Дарский замолчал, и с некоторой, как показалось Юлиану манерной растерянностью, потер пальцами лоб, словно приглаживал возникшую от внезапно налетевшего ветра легкую рябь морщин.
– Я немного загадками говорю. Вы извините, это мой недостаток, вернее, моя разговорная манера, люблю формулировать с изысками и недомолвками, поскольку жанр, в котором я пишу, требует метафоричности, а мое многословие с моим жанром постоянно вступают в конфликт… Я с этим борюсь, но не всегда успешно… Одним словом, история такая…
Моему папе семьдесят девять лет. Два с половиной месяца назад он с тяжелым инсультом попал в больницу, со всеми вытекающими отсюда последствиями: частичная потеря речи, паралич конечностей, депрессия. Первое время папа все время молчал, и я подозревал, что удар был настолько сильным, что речь уже не восстановится. Но вот, примерно месяц назад он вдруг заговорил. Однако я практически ни слова не понял. Он заговорил на идиш – языке, которого, как я думал, он вообще не знает. Дело в том, что мой папа в четырнадцать лет сбежал из дому – а жил он в маленьком белорусском местечке – и с полмесяца поскитавшись, оказался в Минске. Там нашел какую-то дальнюю родственницу, первое время ютился у нее, пока не поступил в институт, и стал вскоре образцовым советским студентом, комсомольским активистом и будущим инженером-механиком. Свой местечковый быт он постарался забыть навсегда, фактически отрекся от всего, что напоминало ему о его детстве. И он очень бы преуспел. Но тут началась война, а было ему семнадцать лет. Он эвакуировался, продолжал учебу в эвакуации и перед окончанием войны был мобилизован и даже участвовал в боевых действиях. После войны, будучи очень целенаправленным человеком, он уверенно продвигался по служебной лестнице с уклоном в партийную работу. В тридцать три стал председателем профкома своего завода, а еще через пять лет заместителем секретаря парторганизации и почти два десятилетия продержался в этой должности.

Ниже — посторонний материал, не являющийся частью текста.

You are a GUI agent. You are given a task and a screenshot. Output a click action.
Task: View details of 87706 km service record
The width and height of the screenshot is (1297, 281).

О своем детстве в местечке он не любил говорить. Хотя там еще жили его старый отец и двоюродная сестра. Мать, младшего брата и других родственников убили немцы. Иногда он получал письма от отца, но никогда не отвечал на них, а перепоручал эту задачу моей маме. Она, следуя папиным инструкциям, писала буквально следущее: «Семен, – так зовут папу, – занят на очень ответственной работе, писать у него нет времени, у нас все хорошо». Вот и вся переписка. Вместо обратного адреса на конверте указывала «До востребования».